我们选用了最常见的方法,即投票法,对于每个输出进行“求和”,即如果有三个及以上的基学习器得到的结果是同一类,那么最终的结果就是这一类。
代码示例
MyAPI.py
'''
version:
author:LieDra
Method:接口--输入非标准化数据或pca后数据
'''
import copy
import pandas as pd
from sklearn.model_selection import train_test_split
from sklearn import preprocessing
from sklearn.preprocessing import StandardScaler
from sklearn.tree import DecisionTreeClassifier
from sklearn.ensemble import RandomForestClassifier
from sklearn.svm import SVC
from sklearn.linear_model import LogisticRegression
# from sklearn.linear_model.logistic import LogisticRegression
from sklearn.neural_network import MLPClassifier
# 只需要改get_data参数即可改变读取的文件
def get_data():
df=pd.read_excel('D:/study/5/code/python/python Data analysis and mining/class/dataset/german.xls') #原始数据
# df=pd.read_excel('D:/study/5/code/python/python Data analysis and mining/class/dataset/german-pca.xls') #pca降维后的数据
x=df.ix[:,:-1]
y=df.ix[:,-1]
return x,y
def list_add(a,b):
# 这个函数实现列表a与列表b相加,同时相加后的值存到列表a中
assert len(a)==len(b)
for i in range(len(a)):
a[i] += b[i]
def list_div(a,num):
# 这个函数将列表a的各值除以num,同时将处理后的值存到列表a中
for i in range(len(a)):
a[i] /= num
return a
def get_result_of_5classifiers(l1,l2,l3,l4,l5):
# tmp = list_add(l1,list_add(l2,list_add( l3,list_add(l4,l5) ) ) )
tmp = copy.deepcopy(l1)
list_add(tmp,l2)
list_add(tmp,l3)
list_add(tmp,l4)
list_add(tmp,l5)
# print(l1[:30])
# print(l2[:30])
# print(l3[:30])
# print(l4[:30])
# print(l5[:30])
# print(tmp[:30])
for i in range(len(tmp)):
if tmp[i]>2:
tmp[i]=1
else:
tmp[i]=0
return tmp
def get_acc_of_5classifiers(result,real):
tmp = [1 for i in range(len(result)) if result[i]==real[i]]
# print(tmp)
# print(len(tmp))
return sum(tmp)/len(real)
def get_score(result,real):
tmp = 0
for i in range(len(result)):
if result[i] == real[i]:
continue
elif result[i]==0:
tmp += 1
elif result[i]==1:
tmp += 5
return tmp
def AUC_performance(AUC):
'''
Logistic regression auc
'''
if AUC >=0.7:
print("good classifier")
if 0.7>AUC>0.6:
print("not very good classifier")
if 0.6>=AUC>0.5:
print("useless classifier")
if 0.5>=AUC:
print("bad classifier,with sorting problems")

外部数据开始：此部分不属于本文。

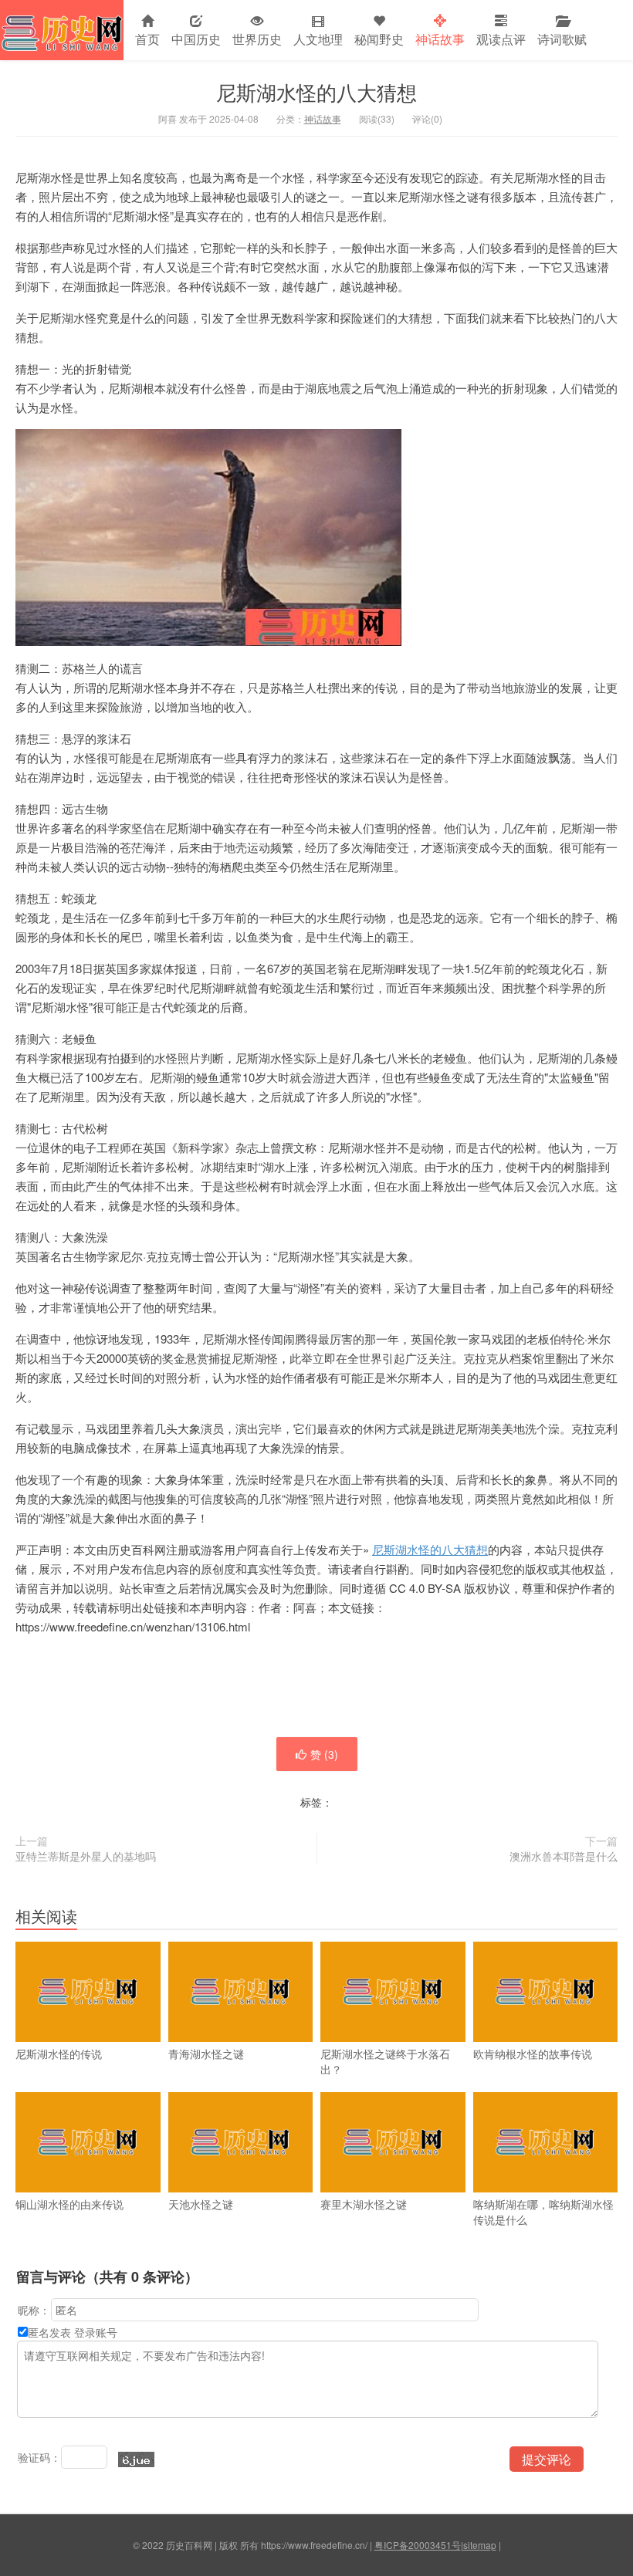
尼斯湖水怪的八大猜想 (316, 91)
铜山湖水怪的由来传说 (69, 2204)
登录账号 (95, 2332)
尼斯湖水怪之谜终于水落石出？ (385, 2061)
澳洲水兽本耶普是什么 (563, 1856)
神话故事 (440, 39)
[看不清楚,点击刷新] (136, 2459)
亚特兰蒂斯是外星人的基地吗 (85, 1856)
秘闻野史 (379, 39)
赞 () (324, 1754)
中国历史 (196, 39)
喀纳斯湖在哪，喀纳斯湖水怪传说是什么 (543, 2211)
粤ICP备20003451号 (417, 2544)
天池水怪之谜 (200, 2204)
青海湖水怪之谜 (206, 2053)
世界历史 (257, 39)
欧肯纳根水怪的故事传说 (532, 2053)
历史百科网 (62, 30)
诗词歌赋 (562, 39)
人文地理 (318, 39)
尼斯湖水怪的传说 (58, 2053)
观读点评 (501, 39)
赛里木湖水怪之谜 (363, 2204)
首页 (147, 39)
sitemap (479, 2544)
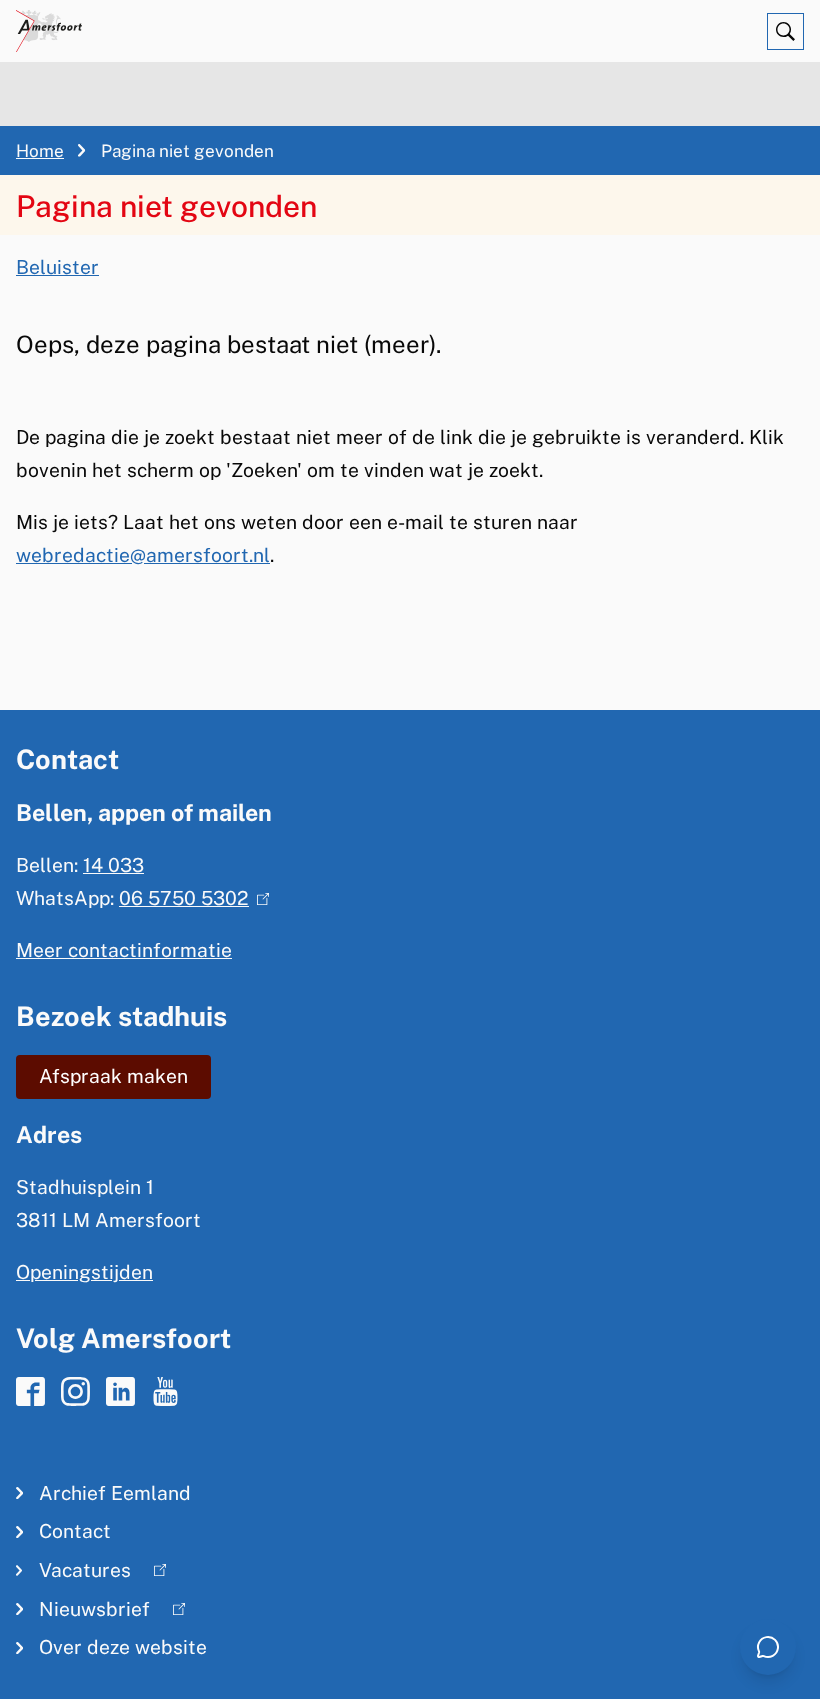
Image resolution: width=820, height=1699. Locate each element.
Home (40, 151)
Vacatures (73, 1574)
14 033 (113, 865)
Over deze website (123, 1647)
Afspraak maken (113, 1076)
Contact (75, 1531)
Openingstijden (84, 1272)
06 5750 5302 (189, 898)
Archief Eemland (115, 1493)
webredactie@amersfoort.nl (143, 555)
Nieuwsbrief (83, 1613)
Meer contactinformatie (124, 950)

def get_train_check(seed):
# x,y = get_data()
# x_train,x_test,y_train,y_test=train_test_split(x,y,test_size=0.4,random_state=seed)
x_test2,x_check,y_test2,y_check=train_test_split(x_test,y_test,train_size=0.25,random_state=seed)
return x_train,x_check,y_train,y_check
def get_decision_tree_classifier():
'''
不需要标准化数据
'''
# x,y = get_data()
# x_train,x_test,y_train,y_test=train_test_split(x,y,test_size=0.4,random_state=47)
# x_test2,x_check,y_test2,y_check=train_test_split(x_test,y_test,train_size=0.25,random_state=48)
best_tree = DecisionTreeClassifier(max_depth=3,random_state=88)
best_tree = best_tree.fit(x_train,y_train)
# accuracy_training=best_tree.score(x_train,y_train)
accuracy_test=best_tree.score(x_test,y_test)
print("decision tree:")
# print("accuracy on the training subset:{:.3f}".format(best_tree.score(x_train,y_train)))
print("accuracy on the check subset:{:.3f}".format(best_tree.score(x_check,y_check)))
return best_tree
def get_random_forest_classifier():
'''
不需要标准化数据
'''
trees = 10
# x,y = get_data()
# x_train,x_test,y_train,y_test=train_test_split(x,y,test_size=0.4,random_state=594)
# x_test2,x_check,y_test2,y_check=train_test_split(x_test,y_test,train_size=0.25,random_state=594)
forest=RandomForestClassifier(n_estimators=trees,random_state=38)
forest.fit(x_train,y_train)
# result_acc = 0
# result_acc += forest.score(x_check,y_check)
# for j in range(10):
# x_test2,x_check,y_test2,y_check=train_test_split(x_test,y_test,train_size=0.25,random_state=j+1)
# print(forest.score(x_check,y_check),end=' ')
# # print(forest.predict(x_check))
# result_acc += forest.score(x_check,y_check)
# print()
# print("avg accuracy on the 11 check subsets:{:.3f}".format(result_acc/11))
return forest
def get_svm_classifier():
'''
需要标准化数据
'''
# x,y = get_data()
# x_train,x_test,y_train,y_test=train_test_split(x,y,stratify=y,train_size=0.6,random_state=38)
# x_test2,x_check,y_test2,y_check=train_test_split(x_test,y_test,train_size=0.25,random_state=38)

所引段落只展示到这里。